Over a nine-month period, the SPs conducted more than 2,650 incognito visits to more than 1,200 private health care facilities in the two cities. Investigators then assessed the type and quality of care the SPs received, and identified behaviors that contributed to sub-optimal treatment. According to two of the study’s co-authors, Jishnu Das and Madhukar Pai, three behaviors stood out:

  1.  The study confirmed that the majority of private providers did not comply with the government’s TB treatment guidelines.
  2. There was great variation across the entire spectrum of private providers. As Das and Pai pointed out, some diagnosed and treated every patient correctly, while others misdiagnosed every case.
  3. Private providers over-medicate, but they don’t abuse anti-TB medications. Rather, they frequently over-prescribe “classes of drugs known as fluoroquinolones and steroids, both of which can mask the symptoms of TB and make diagnoses harder,” according to Das and Pai. 

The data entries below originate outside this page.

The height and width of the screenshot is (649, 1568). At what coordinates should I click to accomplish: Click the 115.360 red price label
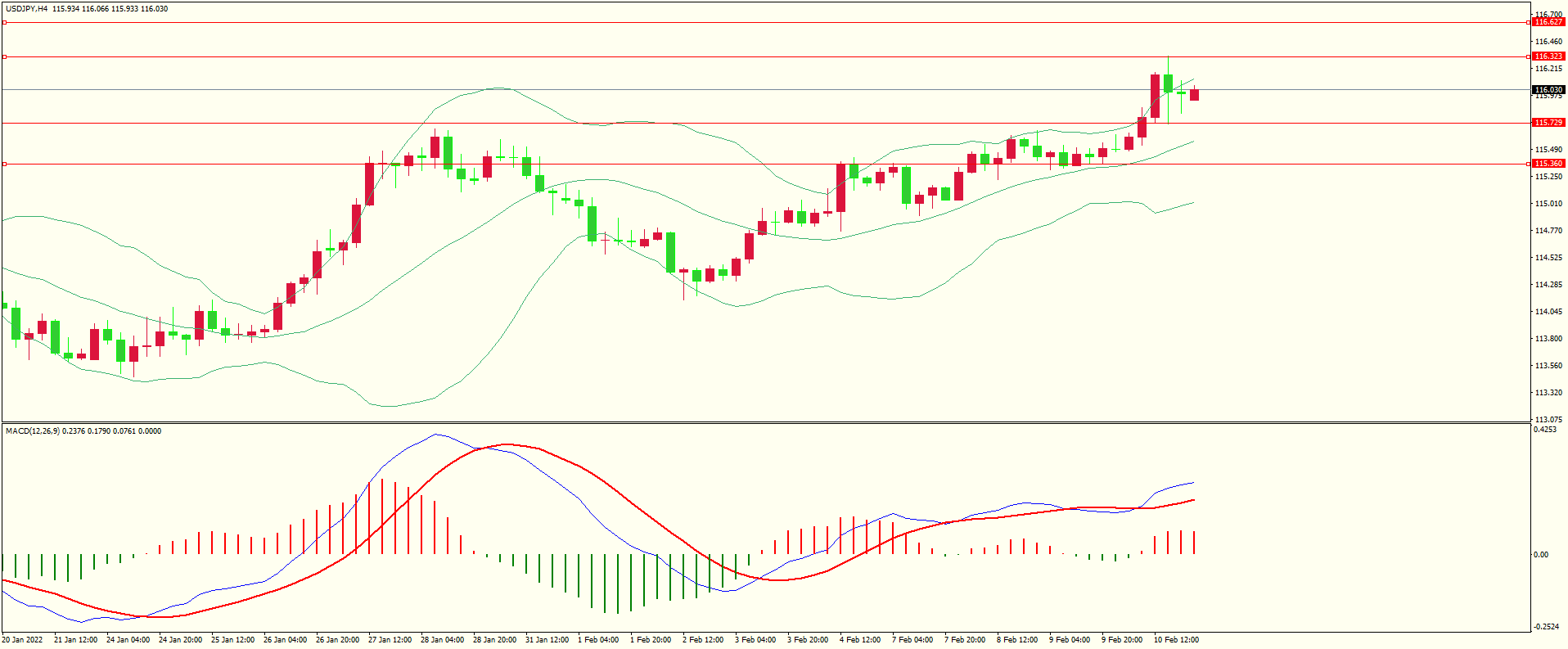point(1548,164)
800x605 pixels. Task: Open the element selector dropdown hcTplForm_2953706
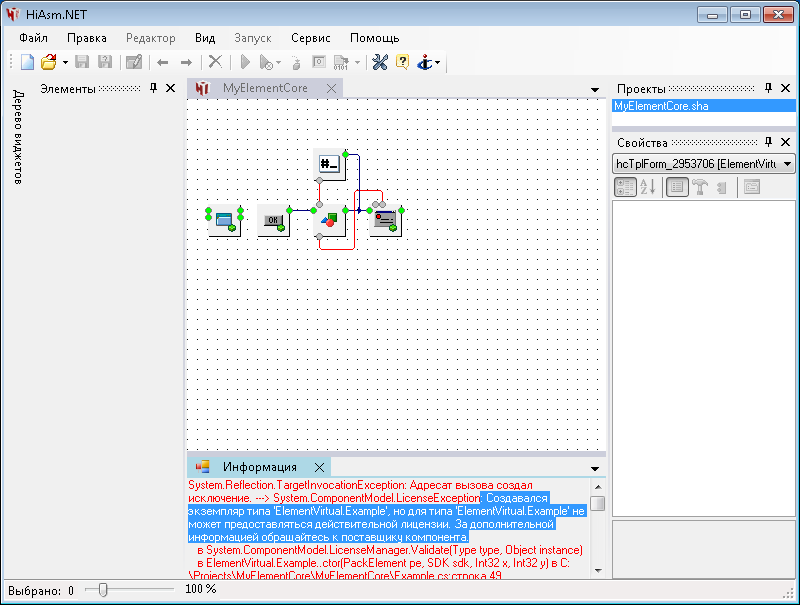(x=788, y=164)
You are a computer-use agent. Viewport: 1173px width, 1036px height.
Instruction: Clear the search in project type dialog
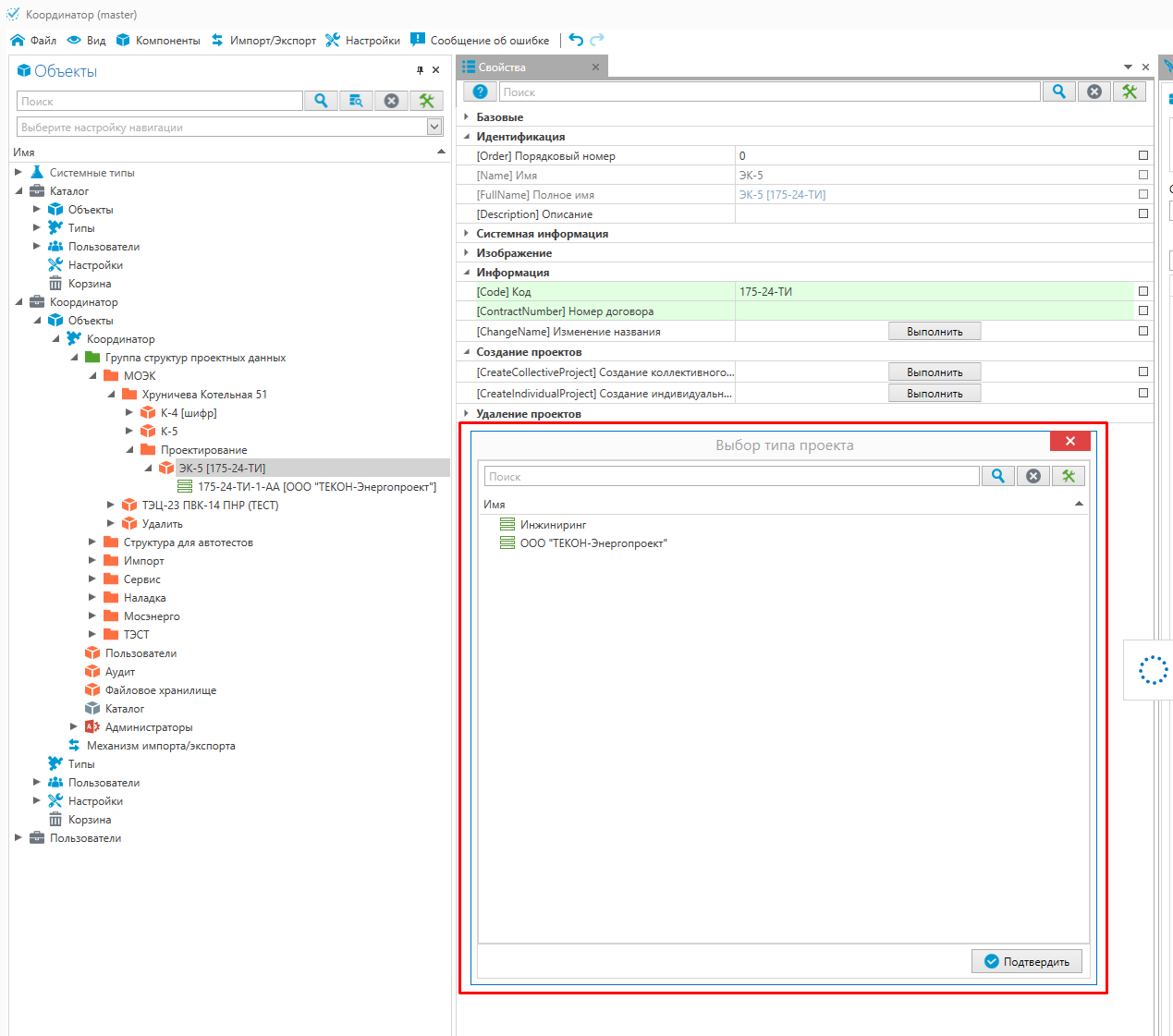1033,476
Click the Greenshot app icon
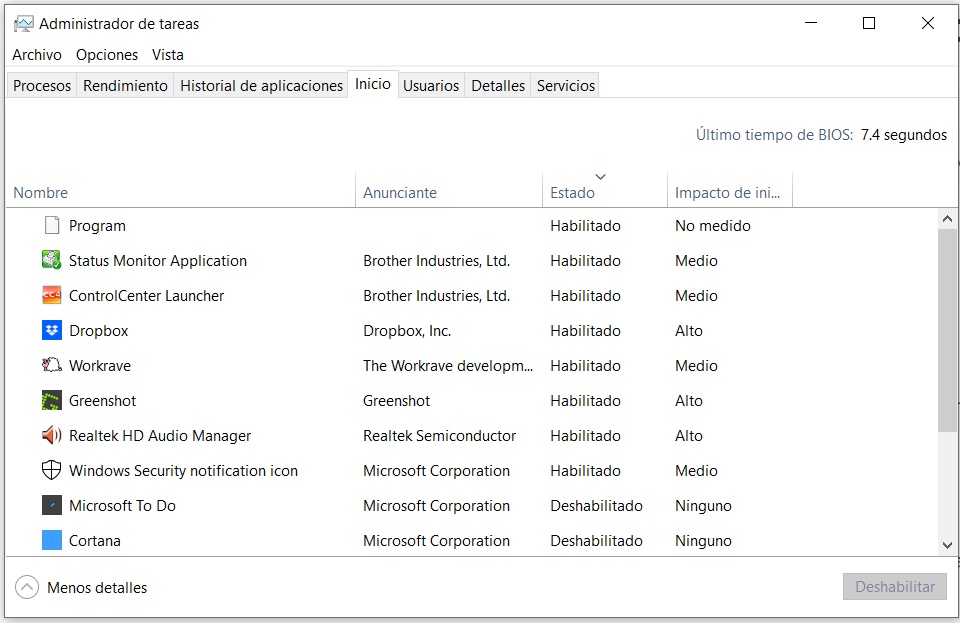Image resolution: width=960 pixels, height=623 pixels. pyautogui.click(x=52, y=401)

Having attained a clear-eyed view of providers’ behaviors and practices, the TB care initiative designed a change-from-within strategy to build private-public partnerships to fight TB. To incentivize private providers to work with the public health care system, the TB control initiative introduced an e-voucher system that reimbursed providers for the cost of chest X-rays and GeneXperts tests, as well as anti-TB medications. This enabled providers to reap the reputational benefits of providing their patients with free diagnostics and drugs.

At the same time, investigators concluded they could make significant progress by connecting TB patients with high-performing, “champion” providers and supporting them with supplemental training. Additionally, the initiative opted for “targeted messaging,” cautioning providers solely about the deleterious impacts that fluoroquinolones and steroids have on patients’ health.

These doable, behavior-change strategies—incentivizing providers with e-vouchers, identifying and training high-quality private providers, and narrowcasting messages about the consequences of over-prescribing certain medications—helped persuade more private-sector providers across the three cities to adhere to nationally mandated standards of TB care and to notify new TB cases to the government. As a result, more than 70 percent of the patients who participated in the initiative completed their treatment regimens.

The TB control initiative did not achieve these results by revamping the role of private health care providers. Rather, its leaders worked practical strategies into the existing system to motivate private providers to collaborate with their public counterparts and ultimately improve patients’ care.

Three Takeaways

When we look at the efforts of both Internet Saathi and the TB control initiative to shift behaviors and thereby seize promising opportunities to improve people’s lives, three lessons resonate. First, although an initiative might aim for revolutionary change—such as to close the digital gender divide—progress almost always depends on painstaking, evolutionary efforts to change behaviors from within. Internet Saathi endured two significant setbacks before it innovated its peer-to-peer teaching model. Even then, the Saathis had to cultivate early adopters before the model began to dramatically increase turnout at the village level.

Second, deep observation and learning is a prelude to deep-seated behavioral change. The leaders behind the TB care effort understood that before they could build an effective program, they had to understand providers’ contexts and experiences.

Finally, behavior change initiatives may make more progress when they evoke change, rather than impose it. Although Internet Saathi and the TB care effort targeted very different issues and populations, they both elicited behavior change by working within the community, culture, and prevailing system.